» **SOURCE EXCERPT**:
In the past year or so I have been getting positive responses to Fortran
90/95. It seems to me that the message is finally trickling back to
academia that Fortran 90 is not such a bad language for its niche.
=
Transparencies for my recent talk, "You Can Keep Your Java; The New
Fortran Subsets are My Cup of Tea":
= (1) =
Headlines of 1977 - The Year's Most Important Events
1. YOU are born. [[i.e., a typical student in the audience]]
2. Computers are being used to COMPUTE!
- the Fortran niche
3. PROGRAM STRUCTURE (modern programming language constructs) has
recently been discovered.
4. Fortran 77 is standardized.
= (2, 3) =
"TRADITIONAL FORTRAN" chronology (1956 - 1990)
1. Mathematical operators BUILT IN
- Exponentiation: A ** B
- Complex (NOT TRIVIAL)
- Some array ops (F77: 7 dimensions; arbitrary lower bound)
2. Attitude toward OPTIMIZATION
- Example: Zero-trip DO [[the one-trip minimum was preferred by some
because it can be faster for very tight loops]]
- Compare JAVA [[The latter has a "hardware model" that must be
followed: W. Kahan notes that JAVA can't use extended precision for
scalar products]]
3. Strings in F77 [[Barely mentioned in today's talk]]
4. OBSOLETE features of traditional Fortran were IDENTIFIED in F90 but
NOT REMOVED
- Some uses of Statement Labels
- Storage Association NOT considered obsolete!
= (4) =
MORE CHRONOLOGY: 1977 - 1995
- PC
- Pascal, C, C++, ADA, JAVA
- "Object-Oriented Programming"

» **RECORDS**:
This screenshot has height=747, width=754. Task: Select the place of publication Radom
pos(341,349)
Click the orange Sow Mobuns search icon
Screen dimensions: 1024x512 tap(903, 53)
* * *
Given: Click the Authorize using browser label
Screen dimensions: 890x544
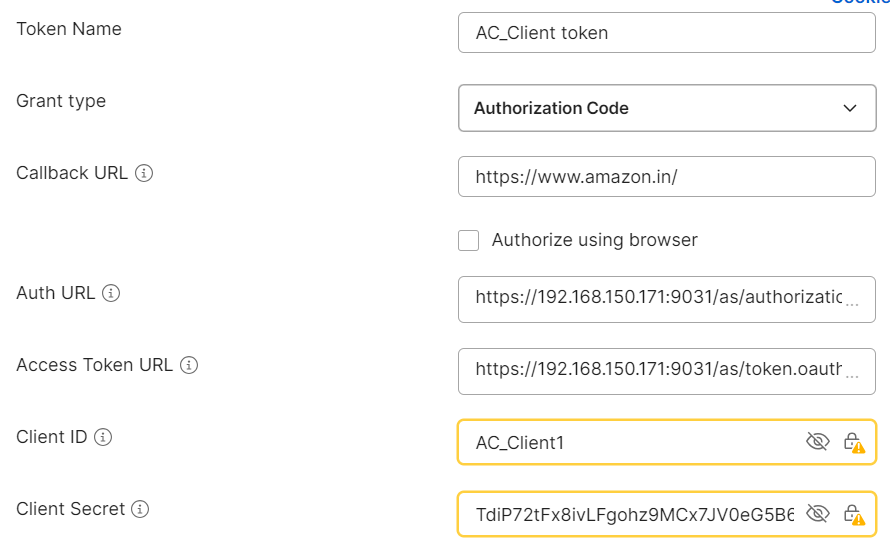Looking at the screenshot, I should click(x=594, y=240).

» **WRITTEN EXERCISE 1**: Write out each headline listed under "Headlines of 1977" in the Fortran talk notes.
» **WRITTEN EXERCISE 2**: Carry the Fortran talk notes forward from their final line.

» **EXERCISE ANSWER 1**:
1. YOU are born.
2. Computers are being used to COMPUTE!
3. PROGRAM STRUCTURE (modern programming language constructs) has recently been discovered.
4. Fortran 77 is standardized.

» **EXERCISE ANSWER 2**:
- "Infinite" storage and speed
- Fortran 90; Fortran 95
- Parallel and High Performance dialects
= (5) =
Fortran 90 & 95
- "Structures"; Pointers
- Whole-Array Operations and Array Sections
- . . . (etc.)
- Language PERMITS viewing data as OBJECTS (full OO coming soon)
MODERN FORTRAN HAS EVERYTHING!
= (6) =
in fact. . MODERN FORTRAN (full language) HAS WAY TOO MUCH!
- Main example: Storage Association
- Does not REQUIRE use of modern features such as:
Explicit data declarations
Explicit procedure interface
Modular program structure
= (7) =
Subsets support ALL advanced features BUT PROHIBIT THE "JUNK"
e-LF is FREE (single-user license; no documentation or support)
www.lahey.com
F is $100 (single-user full license including textbook)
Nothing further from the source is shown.